> **Text shown**:

In conclusion, we detected LGR5 in human AH for the first time. As LGR5 is a stem cell marker, which reflects regenerative capacity, this may be a good platform for investigating cell replacementbased therapy. Our results suggest that LGR 5 plays a role in retinal NV development in PDR, which can be used as a novel biomarker of retinal neovascularization and a target protein for preventing NV. Further studies using more relevant animal models and human samples are needed to confirm the role and clinical significance of LGR5.
M/F | Age | Diagnosis | Laterality | Underlying diseases | BCVA | IOP | SE | CMT | HbA1c | |
---|---|---|---|---|---|---|---|---|---|---|
Control | ||||||||||
1 | F | 66 | Control | OD | (−) | 0.4 | 20 | err | n/c | n/c |
2 | M | 62 | Control | OD | (−) | 1 | 13 | 1 | 228 | n/c |
3 | F | 67 | Control | OD | (−) | 0.3 | 13 | 0 | n/c | n/c |
PDR | ||||||||||
4 | M | 50 | NVG, HRPDR | OS | DM, HTN, CKD | 0.5 | 19 | −2.5 | 210 | 6.6 |
5 | M | 56 | PDR | OD | DM, HTN, CKD | 0.5 | 15 | −1.75 | 232 | 8.4 |
6 | M | 62 | HRPDR,VH | OD | DM, HTN, CKD | 0.15 | 17 | 0 | 280 | 7.7 |
7 | M | 33 | NVG, HRPDR,VH | OS | DM | FC30 cm | 62 | −2.75 | 224 | 8.4 |
8 | M | 25 | HRPDR | OD | DM | 0.04 | 17 | err | n/ca | 13.1 |
9 | F | 44 | HRPDR | OS | DM, HTN, CKD | 0.2 | 20 | −2.25 | 263 | 11.7 |
10 | F | 52 | HRPDR | OS | DM, HTN, CKD | FC40 cm | 16 | −1.25 | 265 | 7.3 |
aNot checkable due to premacular hemorrhage.

> **Extracted material**:

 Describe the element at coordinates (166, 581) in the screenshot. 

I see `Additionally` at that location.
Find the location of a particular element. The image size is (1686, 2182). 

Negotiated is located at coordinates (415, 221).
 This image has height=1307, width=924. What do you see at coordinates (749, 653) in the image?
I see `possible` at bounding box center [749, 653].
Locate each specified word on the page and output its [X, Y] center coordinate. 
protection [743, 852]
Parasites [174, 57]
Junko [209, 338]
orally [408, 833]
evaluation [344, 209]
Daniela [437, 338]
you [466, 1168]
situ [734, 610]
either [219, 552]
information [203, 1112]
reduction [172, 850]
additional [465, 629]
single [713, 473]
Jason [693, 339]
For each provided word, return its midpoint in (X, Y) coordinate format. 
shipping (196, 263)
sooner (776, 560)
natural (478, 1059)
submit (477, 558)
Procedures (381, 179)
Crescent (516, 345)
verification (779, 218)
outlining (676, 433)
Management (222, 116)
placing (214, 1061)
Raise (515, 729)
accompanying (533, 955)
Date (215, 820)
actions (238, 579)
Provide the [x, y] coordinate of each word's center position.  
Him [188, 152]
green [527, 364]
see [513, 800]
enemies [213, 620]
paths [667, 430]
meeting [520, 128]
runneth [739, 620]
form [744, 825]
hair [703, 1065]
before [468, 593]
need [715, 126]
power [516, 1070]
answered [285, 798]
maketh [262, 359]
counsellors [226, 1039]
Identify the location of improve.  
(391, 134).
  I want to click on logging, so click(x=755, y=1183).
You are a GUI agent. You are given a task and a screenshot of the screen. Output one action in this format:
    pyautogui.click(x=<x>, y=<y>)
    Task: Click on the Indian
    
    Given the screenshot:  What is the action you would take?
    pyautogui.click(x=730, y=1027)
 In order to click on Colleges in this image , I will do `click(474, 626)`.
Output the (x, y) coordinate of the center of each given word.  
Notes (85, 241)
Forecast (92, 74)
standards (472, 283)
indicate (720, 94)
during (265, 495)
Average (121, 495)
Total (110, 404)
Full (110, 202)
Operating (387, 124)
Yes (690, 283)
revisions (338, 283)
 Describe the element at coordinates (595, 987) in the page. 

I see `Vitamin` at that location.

> **Exercise set**:
- 1) Translate this sentence from the LGR5 text into Spanish: "Further studies using more relevant animal models and human samples are needed to confirm the role and clinical significance of LGR5."
- 2) Please carry on the text about LGR5 and retinal neovascularization, starting after its last sentence.

> **Results**:
- 1) Se necesitan más estudios con modelos animales más pertinentes y muestras humanas para confirmar el papel y la importancia clínica de LGR5.

- 2)
BCVA, best corrected visual acuity; CKD, Chronic kidney disease; CMT, central macular thickness; DM, diabetes mellitus; DME, diabetic macular edema; HbA1c, hemoglobin A1c; HRPDR, high risk proliferative diabetic retinopathy; HTN, hypertension; IOP, intraocular pressure; NVG, neovascular glaucoma; PDR, proliferative diabetic retinopathy; SE, spherical equivalent; VH, vitreous hemorrhage.